What Is Self-Directed Learning Theory, and How Can You Apply It?
At any given moment, we have access to an unlimited source of information. Between smartphones, YouTube—and even TikTok—the answer to any question is just one search away. We’ve all become experts at finding answers to questions in a way that suits our desire to learn new information.
Self-Directed Learning Theory (SDL) feeds into adult learners’ intrinsic drive to access information on their own time, and it’s becoming increasingly popular in the workplace.
Not only are self-directed learning experiences a top priority among L&D teams, but most employees also seek out training on demand. In any given week, they watch videos and read articles that help them do their jobs more effectively. In other words, your employees want control over when and how they learn.
“Self-directed” doesn’t have to mean totally independent, though. L&D can harness the power of self-directed learning to guide their employees toward better learning outcomes using tactics like learning libraries, informal coaching, and implementing a learning platform. The end result is a positive workplace culture based on continuous collaborative learning.
Self-directed learning empowers individual employees to be the captain of their own learning journey.
This style of learning is sometimes called self-led learning or self-regulated learning and takes the onus off of L&D to build centralized training and learning paths for employees.

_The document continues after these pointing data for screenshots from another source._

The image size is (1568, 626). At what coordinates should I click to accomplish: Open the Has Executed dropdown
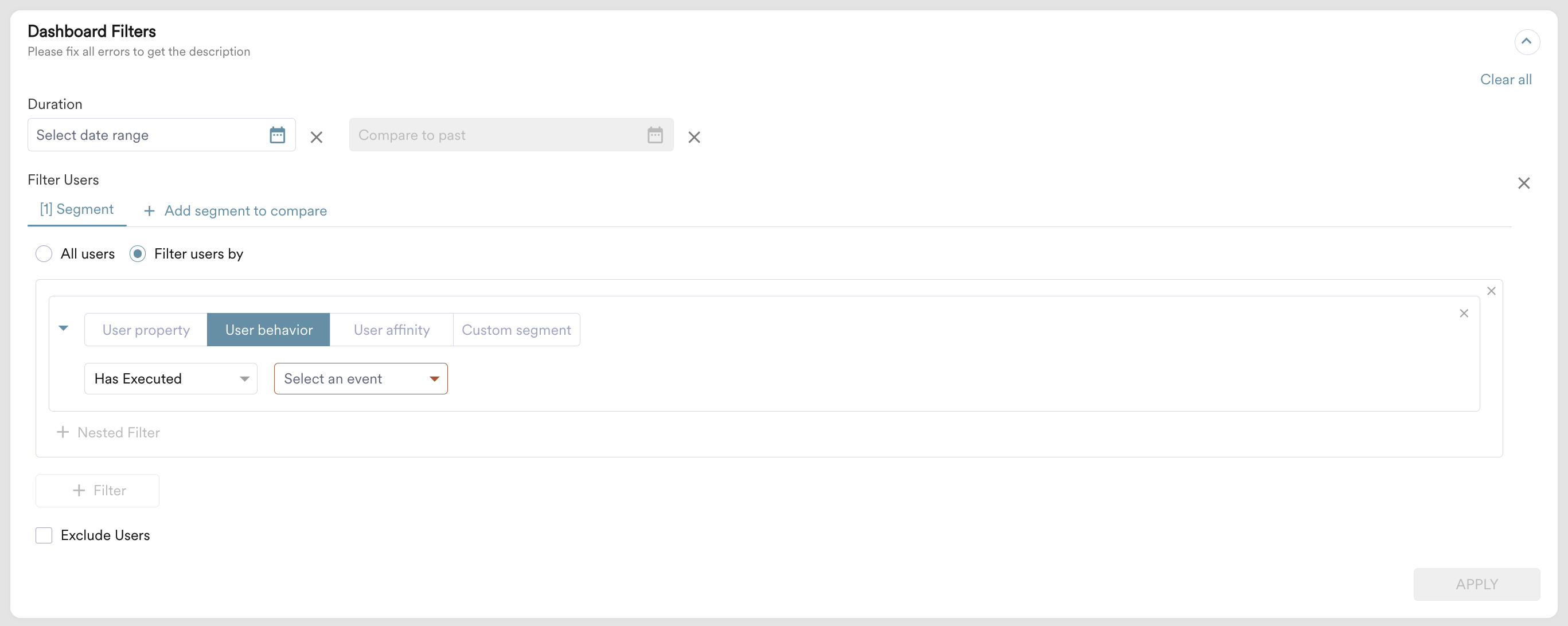coord(170,378)
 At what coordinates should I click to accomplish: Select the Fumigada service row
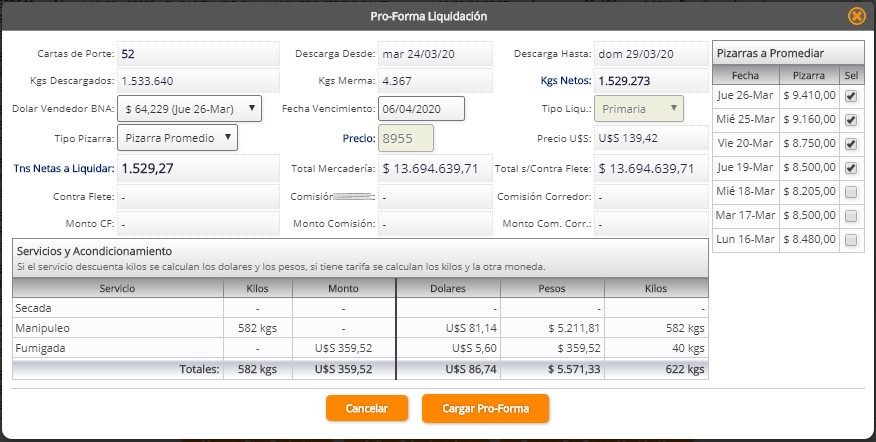tap(359, 348)
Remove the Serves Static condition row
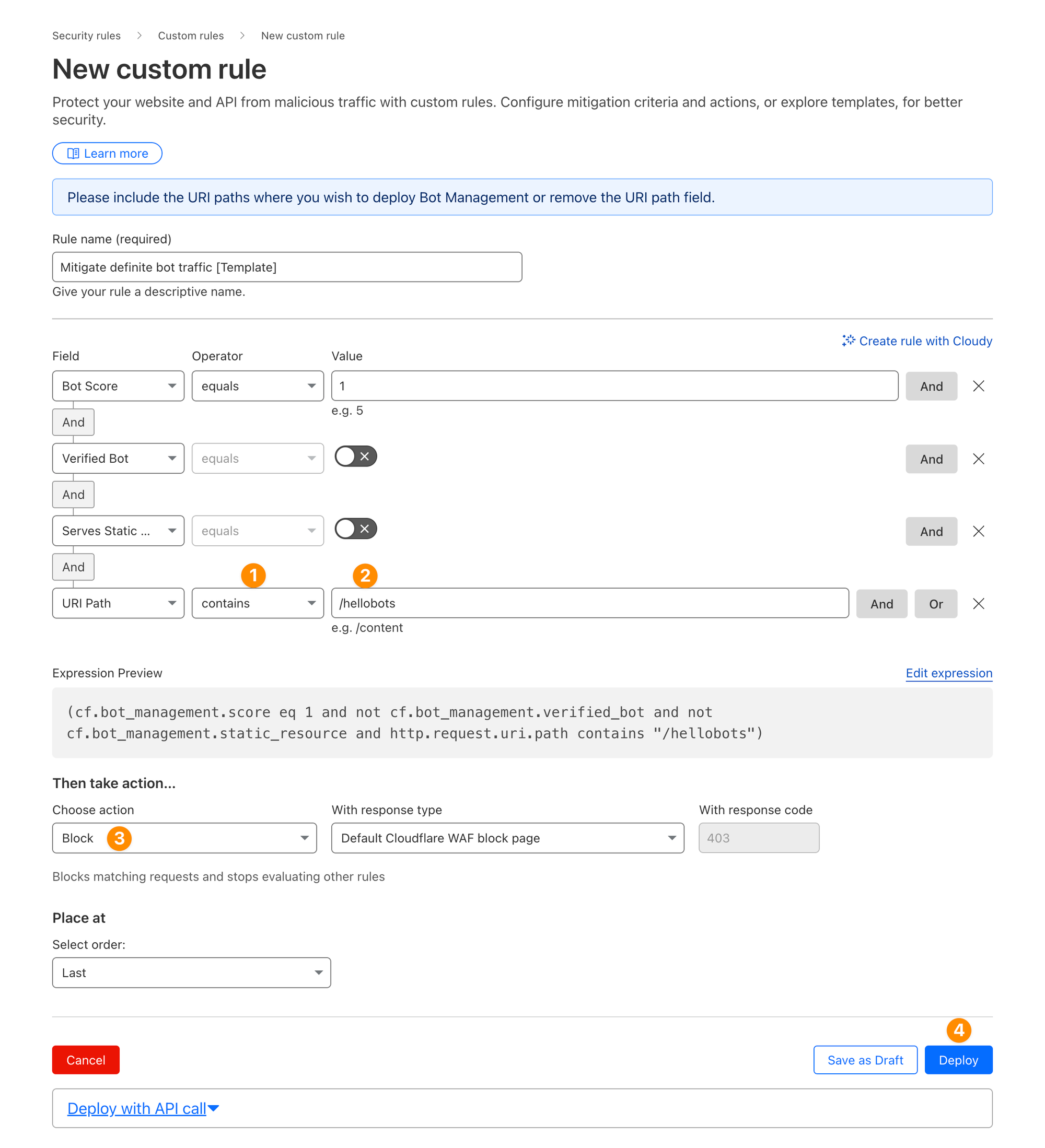Image resolution: width=1045 pixels, height=1148 pixels. [x=978, y=531]
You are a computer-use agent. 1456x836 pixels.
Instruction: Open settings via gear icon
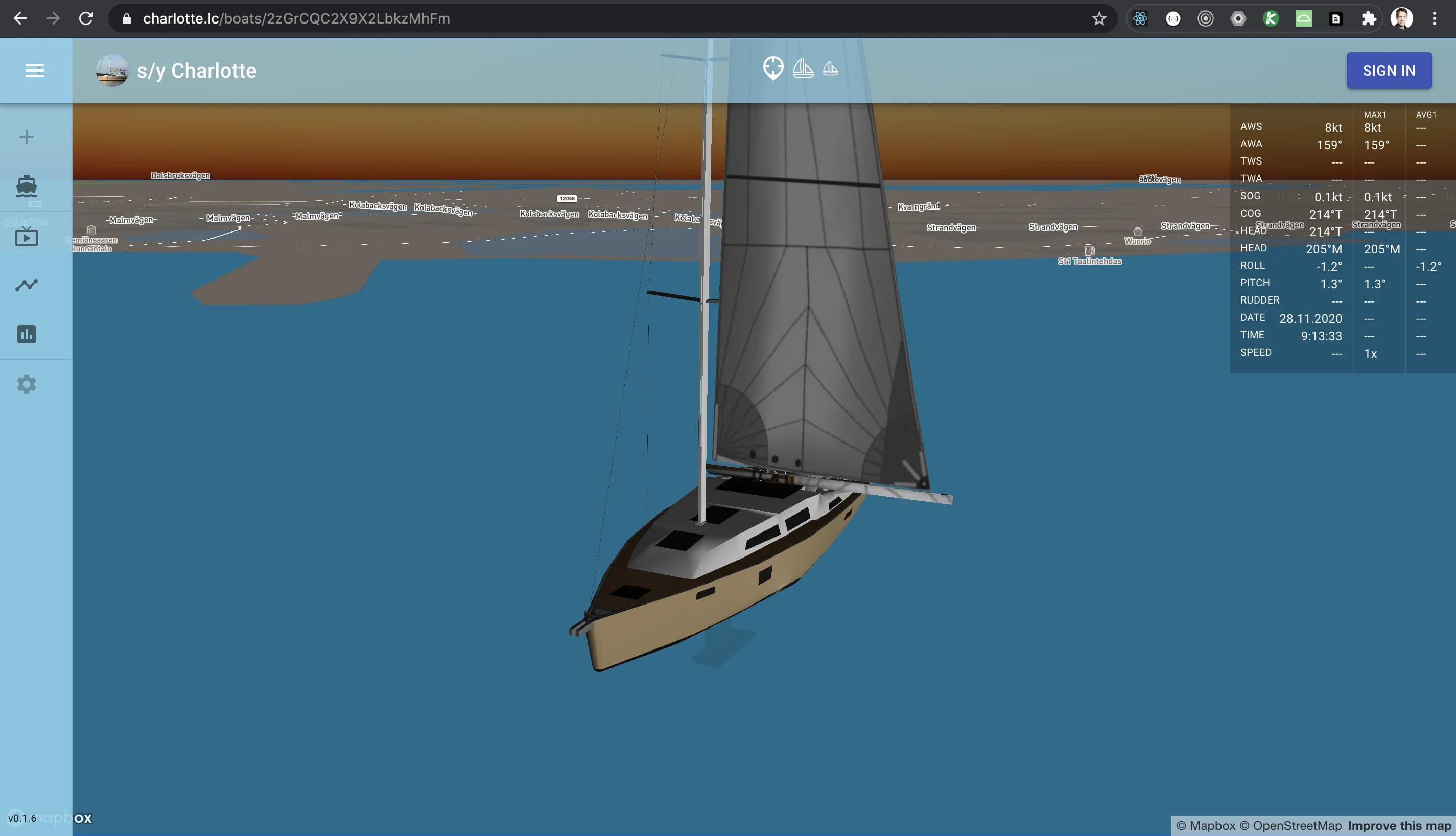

Instead, the strategy shifts to guide learners as they build their own pathways toward success.
L&D can provide support—like paying for resources, recommending tools, or supplying a library of content to choose from—so learners can declare their own learning needs, source materials, track progress, and monitor outcomes.
If Self-Directed Learning Theory sounds familiar, that’s because you’ve likely already encountered it. In practice, self-directed learning has been around for decades, but it was formalized in 1975 as one component of another popular learning theory in L&D: Adult Learning Theory, a.k.a. andragogy.

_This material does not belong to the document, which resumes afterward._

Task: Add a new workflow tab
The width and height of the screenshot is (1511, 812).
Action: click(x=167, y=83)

While he was formalizing andragogy, adult educator and theorist Malcolm Knowles emphasized the importance of self-directed learning. In fact, the first principle of andragogy states:
“Adults need to be involved in the planning and evaluation of their instruction.”
To put it another way: Adults have the capacity to self-identify their own needs. It’s up to L&D to provide a learning environment equipped to meet those needs by housing high-quality content (whether that’s created in-house or sourced externally) that’s easily accessible and cost-effective for learners.
“Adults need to be involved in the planning and evaluation of their instruction.”
If an individual employee is the driver, L&D is like GPS: they provide the structure and support for the driver to get where they need to be. In other words, most employees want control over their learning and development, but they also prefer when someone they trust guides them in the right direction.
We’ve done the research to back this up: 70% of learners feel equipped to declare their own learning needs—yet they still want some oversight from L&D teams.
The level of support will differ for every workplace, but generally, workers want to know that there are L&D-sanctioned spaces to source information and, if needed, a budget to cover tools, training, and resources.
Getting a self-directed learning culture off the ground is simple, but it takes a little more effort than just curating a YouTube playlist. Here are three effective tactics to get you started.
Learning libraries let your employees search for answers to their questions on their own time.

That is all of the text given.